Jim pays a call on Phillip Highsmith, the aging author of Manhattan Manchasers, the play Moxie Malone came from. Jim begs him to re-write her as cured. Jim, the man who once sang I Am All I Need, has now morphed into a man who very much needs something beyond himself: he needs Moxie and her life saved. (Possible reprise with revised lyric: I’M NOT ALL I NEED)
Then, Jim has an idea. He could ask Highsmith to write a sequel to Manhattan Manchasers and insert Jim as Moxie’s love interest. This way, he and Moxie could leave reality and go into a new fictional world, and be together forever.
Highsmith agrees to write it, except for one big problem: Taking a Liberty, the musical out of which Jim came is still under copyright. He can save Moxie, but she and Jim can’t be together in the new play.
Meanwhile, Jim has brought Penny to meet Amanda Price, the first actress to have ever played Penny, back in the original Broadway production of The Duke of Duluth. She shows Penny the pictures of her children and grandchildren. Amanda has a rueful solo number about her life, about the trials, the tribulations, the triumphs and about how she wouldn’t have changed a day of it.

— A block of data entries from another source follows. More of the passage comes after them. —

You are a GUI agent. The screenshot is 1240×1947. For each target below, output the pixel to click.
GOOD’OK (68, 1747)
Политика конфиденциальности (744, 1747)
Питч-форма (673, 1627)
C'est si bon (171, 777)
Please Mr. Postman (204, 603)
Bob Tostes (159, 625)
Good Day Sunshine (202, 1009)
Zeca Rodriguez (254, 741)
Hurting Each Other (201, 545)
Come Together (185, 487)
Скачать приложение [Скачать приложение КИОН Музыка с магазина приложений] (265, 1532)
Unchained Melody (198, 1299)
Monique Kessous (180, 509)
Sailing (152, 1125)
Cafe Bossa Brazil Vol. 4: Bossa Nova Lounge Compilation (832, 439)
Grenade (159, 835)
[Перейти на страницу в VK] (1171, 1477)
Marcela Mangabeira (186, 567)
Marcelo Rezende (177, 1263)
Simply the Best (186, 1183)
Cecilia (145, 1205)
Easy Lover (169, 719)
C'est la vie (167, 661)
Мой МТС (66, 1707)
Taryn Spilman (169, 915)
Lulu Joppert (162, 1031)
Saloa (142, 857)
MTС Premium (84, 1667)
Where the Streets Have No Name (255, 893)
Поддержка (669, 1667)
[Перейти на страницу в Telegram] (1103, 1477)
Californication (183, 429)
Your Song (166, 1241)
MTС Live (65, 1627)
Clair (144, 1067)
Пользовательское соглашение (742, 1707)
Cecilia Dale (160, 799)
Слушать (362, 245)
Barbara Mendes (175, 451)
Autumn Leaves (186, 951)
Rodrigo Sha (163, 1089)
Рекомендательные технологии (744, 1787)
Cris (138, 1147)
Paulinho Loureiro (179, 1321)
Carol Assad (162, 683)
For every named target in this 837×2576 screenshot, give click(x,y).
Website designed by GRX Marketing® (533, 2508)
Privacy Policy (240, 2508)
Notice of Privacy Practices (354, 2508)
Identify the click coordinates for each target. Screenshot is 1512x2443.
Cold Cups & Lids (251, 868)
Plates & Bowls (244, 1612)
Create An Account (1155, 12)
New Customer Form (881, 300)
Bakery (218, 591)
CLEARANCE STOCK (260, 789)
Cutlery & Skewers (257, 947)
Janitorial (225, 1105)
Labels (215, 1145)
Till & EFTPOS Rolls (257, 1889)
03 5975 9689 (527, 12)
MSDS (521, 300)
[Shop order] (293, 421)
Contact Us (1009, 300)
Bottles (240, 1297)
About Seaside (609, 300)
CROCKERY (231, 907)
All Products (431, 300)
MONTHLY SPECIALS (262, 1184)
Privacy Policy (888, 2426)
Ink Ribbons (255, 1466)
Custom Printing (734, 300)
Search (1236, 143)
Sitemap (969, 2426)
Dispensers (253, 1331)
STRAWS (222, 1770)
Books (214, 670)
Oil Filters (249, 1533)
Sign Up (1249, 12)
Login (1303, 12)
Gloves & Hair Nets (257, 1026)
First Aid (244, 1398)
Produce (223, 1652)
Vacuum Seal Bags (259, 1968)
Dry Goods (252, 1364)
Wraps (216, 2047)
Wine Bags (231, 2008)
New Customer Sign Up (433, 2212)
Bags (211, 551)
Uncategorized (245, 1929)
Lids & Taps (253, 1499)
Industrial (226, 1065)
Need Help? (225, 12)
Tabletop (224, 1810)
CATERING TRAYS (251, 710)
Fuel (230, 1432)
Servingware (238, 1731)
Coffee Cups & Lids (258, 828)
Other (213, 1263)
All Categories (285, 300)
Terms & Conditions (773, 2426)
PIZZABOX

Back at the Residence, Mr. Omni announces, the time to choose has come. Then, Phillip Highsmith enters. He’s found a way around Jim’s problem. The musical comedy Jim is from, Taking a Liberty, is still under copyright, but it turns out that Taking a Liberty was based on the novel, Libertines on Liberty.
The original character of “Jim Dandy” comes from that book which is in public domain. Highsmith can write a sequel to save Moxie with Jim in it, but it won’t be exactly the same Jim. It will be the “Jim” as adapted from the book, not the musical. So, our Jim will either have to remain in Reality or go back into Taking a Liberty, but the book-version of Jim can go into Moxie’s new play with her.
Jim chooses to return to his play and his old life without her but, at least, he is comforted knowing that Moxie will live on with a version of him written just for her.
So, they both return to fiction. He, to Taking a Liberty and she into her new life in Tramp Steamer, where she’ll meet and marry the adapted Jim Dandy.
Sir Toby, despite his evident enjoyment of the 21st Century, surprises all by insisting on returning to life in Twelfth Night. Why? “Because there’s a busty little serving wench there named Maria he repeatedly marries her in Act V whom he loves even more than booze….also he doesn’t want to piss off Shakespeare.
Penny decides to stay in Reality with Bill who has asked her to marry him. She reasons that what’s good enough for humanity is good enough for her, too.
Each character has made his/her choice and, fictionally or otherwise, lives happily ever after as…the curtain falls.
Characters
- Sir Toby Belch, 50’s - Corpulent. Baritone.
- Jim Dandy, 20’s. Handsome, charming. Tenor.
- Moxie Malone, late-20’s/early 30’s. A good-time gal, but not a hooker. Alto.
- Penny Vincent, early/mid-20’s. The perennial, naïve ingénue. Soprano.
- Two Utility Men who play all the other roles. They must be able to play a variety of ages. 1 Tenor, 1 Baritone.
- Two Utility Women who play all the other female roles. They must be able to play a wide range of ages and characters. 1 Soprano, 1 Alto.